So, all processes will try to create the mutex file but only the one who wins will be able to continue. Once you write your output, close and delete the mutex so other processes can do the same.

Seb
You must have missed the part where he said he needs synchronization between different computers.
CyberShadow
And this solution will not work over NFS as he requested.
Jiri Klouda
Why wouldn´t this work? I don´t mean writing a file locally in each computer but in a single location for all of them.
Seb
+3  A: 

Over NFS you face some problems with client side caching and stale data. I have written an OS independent lock module to work over NFS before. The simple idea of creating a [datafile].lock file does not work well over NFS. The basic idea to work around it is to create a lock file [datafile].lock which if present means file is NOT locked and a process that wants to acquire a lock renames the file to a different name like [datafile].lock.[hostname].[pid]. The rename is an atomic enough operation that works well enough over NFS to guarantee exclusivity of the lock. The rest is basically a bunch of fail safe, loops, error checking and lock retrieval in case the process dies before releasing the lock and renaming the lock file back to [datafile].lock

Jiri Klouda
+2  A: 

The classic solution is to use a lock file, or more accurately a lock directory. On all common OSs creating a directory is an atomic operation so the routine is:

  • try to create a lock directory with a fixed name in a fixed location
  • if the create failed, wait a second or so and try again - repeat until success
  • write your data to the real data file
  • delete the lock directory

This has been used by applications such as CVS for many years across many platforms. The only problem occurs in the rare cases when your app crashes while writing and before removing the lock.

anon
+2  A: 

Lock File with a twist

Like other answers have mentioned, the easiest method is to create a lock file in the same directory as the datafile.

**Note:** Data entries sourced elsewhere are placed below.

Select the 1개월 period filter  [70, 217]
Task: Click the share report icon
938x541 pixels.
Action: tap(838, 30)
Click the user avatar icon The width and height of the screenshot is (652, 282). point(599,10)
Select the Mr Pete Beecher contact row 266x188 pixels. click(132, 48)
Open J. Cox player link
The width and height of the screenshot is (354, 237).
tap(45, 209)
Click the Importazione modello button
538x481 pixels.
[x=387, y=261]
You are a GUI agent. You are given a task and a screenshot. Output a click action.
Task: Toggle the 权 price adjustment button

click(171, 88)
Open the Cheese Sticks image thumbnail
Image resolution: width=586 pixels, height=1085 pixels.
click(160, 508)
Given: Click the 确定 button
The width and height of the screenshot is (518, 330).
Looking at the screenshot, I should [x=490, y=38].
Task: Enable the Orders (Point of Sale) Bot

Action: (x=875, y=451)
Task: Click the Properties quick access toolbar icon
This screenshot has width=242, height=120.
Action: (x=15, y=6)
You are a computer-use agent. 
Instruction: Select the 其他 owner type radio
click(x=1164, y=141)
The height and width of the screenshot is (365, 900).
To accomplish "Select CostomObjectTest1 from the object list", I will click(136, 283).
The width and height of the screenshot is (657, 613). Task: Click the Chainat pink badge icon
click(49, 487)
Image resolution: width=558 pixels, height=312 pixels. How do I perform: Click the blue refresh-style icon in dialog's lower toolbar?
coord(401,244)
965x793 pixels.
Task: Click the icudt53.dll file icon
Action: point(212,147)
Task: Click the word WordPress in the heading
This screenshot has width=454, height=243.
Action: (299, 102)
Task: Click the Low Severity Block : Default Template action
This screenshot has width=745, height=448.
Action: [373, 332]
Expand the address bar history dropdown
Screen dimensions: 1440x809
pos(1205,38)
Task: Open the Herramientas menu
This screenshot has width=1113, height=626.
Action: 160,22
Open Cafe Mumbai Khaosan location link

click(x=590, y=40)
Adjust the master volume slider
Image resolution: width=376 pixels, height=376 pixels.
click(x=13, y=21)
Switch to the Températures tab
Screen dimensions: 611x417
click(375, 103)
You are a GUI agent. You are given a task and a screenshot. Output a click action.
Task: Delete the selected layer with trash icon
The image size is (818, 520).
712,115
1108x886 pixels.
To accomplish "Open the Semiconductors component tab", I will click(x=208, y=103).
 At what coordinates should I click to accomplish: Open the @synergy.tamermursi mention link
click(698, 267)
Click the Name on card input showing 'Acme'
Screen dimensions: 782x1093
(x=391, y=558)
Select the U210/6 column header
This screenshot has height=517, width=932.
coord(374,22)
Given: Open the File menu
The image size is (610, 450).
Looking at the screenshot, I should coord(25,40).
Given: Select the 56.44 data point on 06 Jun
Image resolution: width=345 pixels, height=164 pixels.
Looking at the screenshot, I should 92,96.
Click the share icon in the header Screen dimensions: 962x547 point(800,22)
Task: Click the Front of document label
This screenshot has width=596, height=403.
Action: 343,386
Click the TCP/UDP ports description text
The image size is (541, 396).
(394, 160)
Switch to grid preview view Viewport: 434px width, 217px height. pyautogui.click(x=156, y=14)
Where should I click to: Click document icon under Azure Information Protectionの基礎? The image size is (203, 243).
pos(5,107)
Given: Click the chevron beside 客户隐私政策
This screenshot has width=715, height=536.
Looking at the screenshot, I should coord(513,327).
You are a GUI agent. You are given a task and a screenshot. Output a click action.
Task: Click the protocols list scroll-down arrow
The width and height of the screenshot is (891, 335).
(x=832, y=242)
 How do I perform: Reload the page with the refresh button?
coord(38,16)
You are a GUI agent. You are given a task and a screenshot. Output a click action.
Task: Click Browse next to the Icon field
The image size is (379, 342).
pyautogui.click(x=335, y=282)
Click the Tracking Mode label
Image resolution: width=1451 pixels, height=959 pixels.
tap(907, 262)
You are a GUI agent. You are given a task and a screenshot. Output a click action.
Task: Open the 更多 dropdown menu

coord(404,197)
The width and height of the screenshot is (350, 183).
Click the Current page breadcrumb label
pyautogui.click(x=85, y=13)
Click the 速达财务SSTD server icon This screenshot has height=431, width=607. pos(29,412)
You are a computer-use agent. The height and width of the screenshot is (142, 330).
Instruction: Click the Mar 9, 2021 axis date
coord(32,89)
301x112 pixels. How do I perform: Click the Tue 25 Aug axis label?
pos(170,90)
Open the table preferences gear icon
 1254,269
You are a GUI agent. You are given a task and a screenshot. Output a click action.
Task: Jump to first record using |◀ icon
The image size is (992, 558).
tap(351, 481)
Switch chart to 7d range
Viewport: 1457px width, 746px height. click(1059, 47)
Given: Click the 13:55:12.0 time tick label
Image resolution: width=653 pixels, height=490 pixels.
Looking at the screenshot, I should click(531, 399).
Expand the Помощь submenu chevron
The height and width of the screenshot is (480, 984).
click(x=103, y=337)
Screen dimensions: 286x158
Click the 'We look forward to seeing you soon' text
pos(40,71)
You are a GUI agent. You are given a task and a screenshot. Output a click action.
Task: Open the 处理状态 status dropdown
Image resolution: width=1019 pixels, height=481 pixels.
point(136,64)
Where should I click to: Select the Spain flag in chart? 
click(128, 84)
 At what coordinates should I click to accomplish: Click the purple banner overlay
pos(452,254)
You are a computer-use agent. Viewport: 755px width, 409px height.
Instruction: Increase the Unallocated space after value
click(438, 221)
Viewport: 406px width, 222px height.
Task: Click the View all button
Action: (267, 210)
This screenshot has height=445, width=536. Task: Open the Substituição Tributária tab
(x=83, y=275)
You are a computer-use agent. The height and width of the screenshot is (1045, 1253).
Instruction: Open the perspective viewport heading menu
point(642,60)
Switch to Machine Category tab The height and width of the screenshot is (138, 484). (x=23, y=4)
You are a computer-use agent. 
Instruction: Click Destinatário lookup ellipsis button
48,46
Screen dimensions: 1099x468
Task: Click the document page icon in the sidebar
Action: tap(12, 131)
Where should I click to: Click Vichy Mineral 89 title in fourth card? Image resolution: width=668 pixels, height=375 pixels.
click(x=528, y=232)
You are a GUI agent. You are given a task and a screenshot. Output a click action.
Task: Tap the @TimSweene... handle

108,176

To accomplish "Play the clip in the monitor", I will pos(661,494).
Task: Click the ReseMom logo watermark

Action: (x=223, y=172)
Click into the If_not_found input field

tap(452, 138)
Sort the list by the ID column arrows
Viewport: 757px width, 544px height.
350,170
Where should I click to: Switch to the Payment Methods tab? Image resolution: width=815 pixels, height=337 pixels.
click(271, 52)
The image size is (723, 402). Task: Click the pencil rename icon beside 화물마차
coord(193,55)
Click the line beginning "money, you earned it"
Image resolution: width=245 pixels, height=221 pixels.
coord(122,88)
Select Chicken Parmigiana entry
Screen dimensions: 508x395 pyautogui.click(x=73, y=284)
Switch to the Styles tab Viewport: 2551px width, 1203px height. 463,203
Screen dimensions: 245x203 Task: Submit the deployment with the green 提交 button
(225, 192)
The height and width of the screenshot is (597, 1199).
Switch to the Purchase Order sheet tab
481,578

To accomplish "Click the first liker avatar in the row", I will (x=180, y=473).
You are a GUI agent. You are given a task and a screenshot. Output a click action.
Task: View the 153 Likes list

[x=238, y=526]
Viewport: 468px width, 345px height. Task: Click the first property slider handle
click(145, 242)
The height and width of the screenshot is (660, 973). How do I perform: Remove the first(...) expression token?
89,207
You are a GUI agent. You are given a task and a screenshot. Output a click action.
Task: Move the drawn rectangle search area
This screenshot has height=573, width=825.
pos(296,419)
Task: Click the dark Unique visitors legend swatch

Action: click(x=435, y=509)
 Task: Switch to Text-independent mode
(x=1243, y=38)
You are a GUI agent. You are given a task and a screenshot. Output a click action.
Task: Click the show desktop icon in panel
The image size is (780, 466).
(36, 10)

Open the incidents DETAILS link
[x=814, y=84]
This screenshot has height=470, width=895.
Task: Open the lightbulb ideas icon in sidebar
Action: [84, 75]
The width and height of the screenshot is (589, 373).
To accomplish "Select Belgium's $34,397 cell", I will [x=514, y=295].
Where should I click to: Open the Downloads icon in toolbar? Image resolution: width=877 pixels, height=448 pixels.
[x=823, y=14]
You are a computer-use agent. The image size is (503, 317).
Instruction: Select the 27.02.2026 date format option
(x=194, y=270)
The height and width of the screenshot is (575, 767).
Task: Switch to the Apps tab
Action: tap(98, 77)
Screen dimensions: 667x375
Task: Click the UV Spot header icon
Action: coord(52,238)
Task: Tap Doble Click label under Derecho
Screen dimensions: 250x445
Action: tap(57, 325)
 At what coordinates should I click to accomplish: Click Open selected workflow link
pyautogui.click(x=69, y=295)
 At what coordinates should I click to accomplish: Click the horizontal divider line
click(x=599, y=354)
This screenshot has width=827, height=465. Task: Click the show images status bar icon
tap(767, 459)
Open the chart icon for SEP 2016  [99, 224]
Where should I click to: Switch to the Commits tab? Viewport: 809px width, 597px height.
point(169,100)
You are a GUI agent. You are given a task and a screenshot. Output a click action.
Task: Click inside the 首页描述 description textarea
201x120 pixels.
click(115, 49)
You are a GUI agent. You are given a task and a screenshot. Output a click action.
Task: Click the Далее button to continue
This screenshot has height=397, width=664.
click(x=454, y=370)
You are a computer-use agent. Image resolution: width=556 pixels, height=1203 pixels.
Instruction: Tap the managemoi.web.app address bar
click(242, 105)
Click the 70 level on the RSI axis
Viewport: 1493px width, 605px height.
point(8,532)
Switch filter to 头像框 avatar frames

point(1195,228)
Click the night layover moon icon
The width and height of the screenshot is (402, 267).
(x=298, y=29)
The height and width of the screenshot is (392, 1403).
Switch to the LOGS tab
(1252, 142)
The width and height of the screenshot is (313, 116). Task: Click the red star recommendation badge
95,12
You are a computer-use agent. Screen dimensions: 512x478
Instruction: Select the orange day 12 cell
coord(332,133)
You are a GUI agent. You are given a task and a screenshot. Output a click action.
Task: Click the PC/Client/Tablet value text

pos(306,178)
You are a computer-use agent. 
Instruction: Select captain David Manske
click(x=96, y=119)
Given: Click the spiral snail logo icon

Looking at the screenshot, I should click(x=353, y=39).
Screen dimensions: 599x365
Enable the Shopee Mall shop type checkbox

Since you want to be able to access the same file over multiple PC the best solution I can think of is to just include the identifier of the machine currently writing to the data file.

So the sequence for writing to the data file would be:

  1. Check if there is a lock file present

  2. If there is a lock file, see if I'm the one owning it by checking that its content has my identifier.
    If that's the case, just write to the data file then delete the lock file.
    If that's not the case, just wait a second or a small random length of time and try the whole cycle again.

  3. If there is no lock file, create one with my identifier and try the whole cycle again to avoid race condition (re-check that the lock file is really mine).

Along with the identifier, I would record a timestamp in the lock file and check whether it's older than a given timeout value.
If the timestamp is too old, then assume that the lock file is stale and just delete it as it would mea one of the PC writing to the data file may have crashed or its connection may have been lost.

Another solution

If you are in control the format of the data file, could be to reserve a structure at the beginning of the file to record whether it is locked or not.
If you just reserve a byte for this purpose, you could assume, for instance, that 00 would mean the data file isn't locked, and that other values would represent the identifier of the machine currently writing to it.

Issues with NFS

OK, I'm adding a few things because Jiri Klouda correctly pointed out that NFS uses client-side caching that will result in the actual lock file being in an undetermined state.

A few ways to solve this issue:

  • mount the NFS directory with the noac or sync options. This is easy but doesn't completely guarantee data consistency between client and server though so there may still be issues although in your case it may be OK.

  • Open the lock file or data file using the O_DIRECT, the O_SYNC or O_DSYNC attributes. This is supposed to disable caching altogether.
    This will lower performance but will ensure consistency.

  • You may be able to use flock() to lock the data file but its implementation is spotty and you will need to check if your particular OS actually uses the NFS locking service. It may do nothing at all otherwise.
    If the data file is locked, then another client opening it for writing will fail.
    Oh yeah, and it doesn't seem to work on SMB shares, so it's probably best to just forget about it.

  • Don't use NFS and just use Samba instead: there is a good article on the subject and why NFS is probably not the best answer to your usage scenario.
    You will also find in this article various methods for locking files.

  • Jiri's solution is also a good one.

Basically, if you want to keep things simple, don't use NFS for frequently-updated files that are shared amongst multiple machines.

Something different

Use a small database server to save your data into and bypass the NFS/SMB locking issues altogether or keep your current multiple data files system and just write a small utility to concatenate the results.
It may still be the safest and simplest solution to your problem.

Renaud Bompuis
This solution, while working fine on single computer, will run into race conditions because of NFS client side caching.
Jiri Klouda
Note that NFSv4 fixes many of the problems with older versions of the protocol.
janneb
+2  A: 

Why not just build a simple server which sits between the file and the other computers?

Then if you ever wanted to change the data format, you would only have to modify the server, and not all of the clients.

In my opinion building a server would be much easier than trying to use a Network file system.

Brad Gilbert
Or just use a database and store the data in a proper database and locking problems solved.
Jiri Klouda
I don't have a database configured and I don't want to configure one just to solve such a simple problem.
dsimcha